Data Resources

OSoMe is home to a number of datasets that are available to the IU research community. Many of these data resources, including the Botometer Pro API and the many datasets on Zenodo, are also available to non-IU researchers.

For more information or to gain access to any of the datasets, use the Contact Form to make a Data Request. Please include details such as your research purpose, the specific dataset you are interested in, and any relevant affiliations.

Public Data

  • BlueSky Archive - An archive of the BlueSky firehose from 2023 to the present. The dataset is updated daily, currently 675GB compressed and growing.
  • Mastodon Archive - An archive of posts from Mastodon starting in August 2023. Initially collected from only 2 of the largest Mastodon instances, we are now streaming from more than 50 of the most active instances. Updated daily and, as of November 12, 2024, is 475GB compressed.
  • Botometer Pro API - Use the official Botometer API to retrieve botscores from Botometer X or calculate new botscores with data provided by the user.
  • Publication Data - Datasets that are publicly available on Zenodo to accompany various publications. These datasets cover a range of social media studies, including misinformation spread, bot behavior, and content analysis.
  • Vendor Purchased Bot Raw Data - Raw data used to construct the vendor-purchased-2019 dataset.
  • Media Bias Fact Check list - A snapshot of news sources graded by Media Bias Fact Check.

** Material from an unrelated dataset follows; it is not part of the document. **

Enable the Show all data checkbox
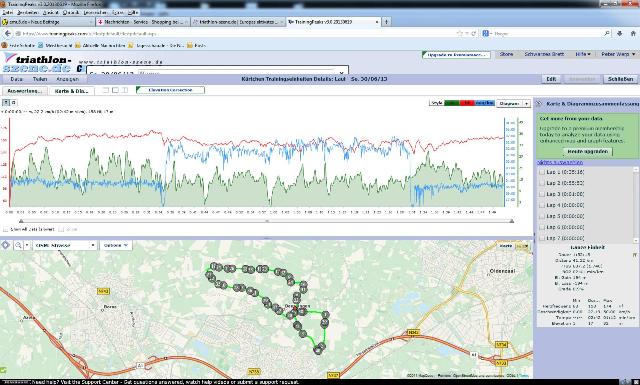This screenshot has height=385, width=640. [6, 229]
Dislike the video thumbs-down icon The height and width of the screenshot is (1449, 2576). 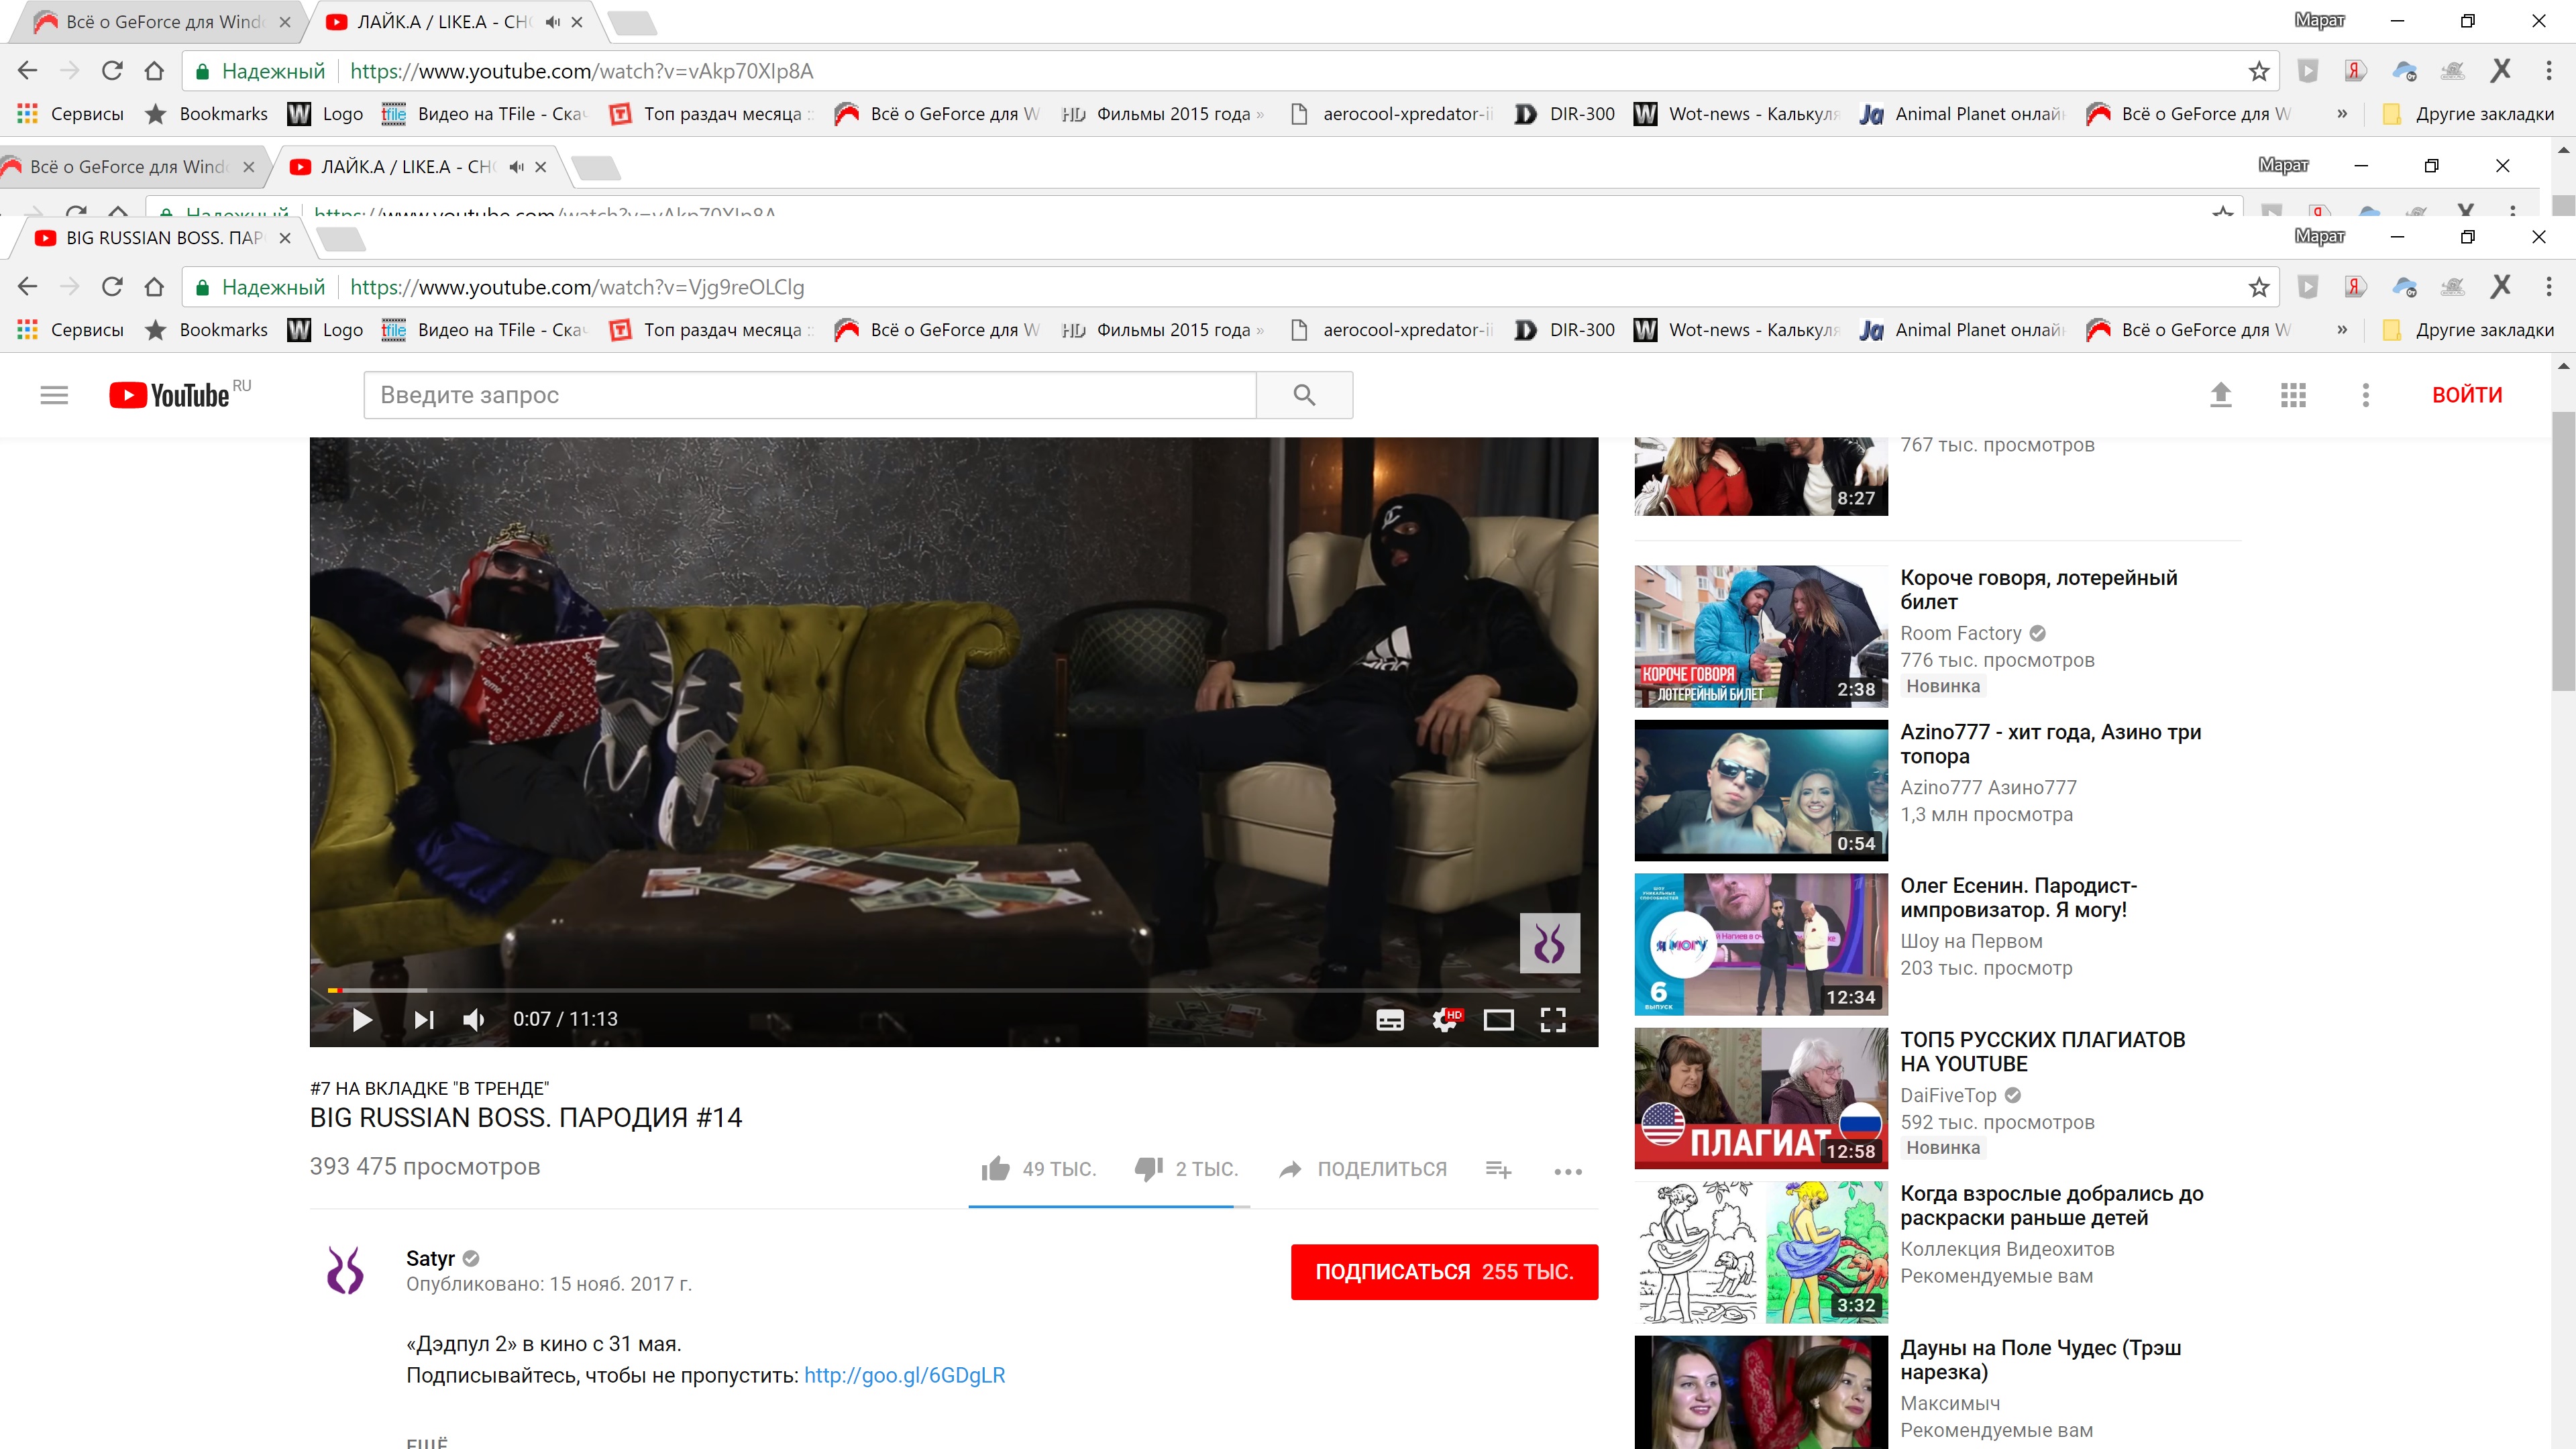tap(1149, 1168)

Indiana University Affiliates Only

  • Meta Content Library - Public Facebook, Instagram, and Threads data available through Meta's secure interface. Data includes public posts, comments, and engagement metrics. While OSoMe currently has access, other researchers need to apply independently. We can assist with this process.
  • TikTok Research API - The TikTok Research API allows access to account data and content metadata. OSoMe has access to this API and can assist researchers in gaining their own access.
  • NewsGuard - OSoMe has a subscription to NewsGuard data, which can be used by OSoMe affiliated faculty. Alternatively, we can assist in acquiring a subscription for your own research.
  • Tavern - OSoMe maintains a large archive of historical data, sampled through a 10% stream from a major social media platform. Available to IU researchers upon request.
  • Covaxxy Raw Data - Raw data used to construct the CoVaxxy Tweet IDs data set.
  • Trains Raw Data - Raw data used in the paper The Manufacture of Partisan Echo Chambers by Follow Train Abuse on Twitter.
  • 2022 Midterm Election Raw Data - Raw data used, in part, to construct datasets in the MEIU22 collection.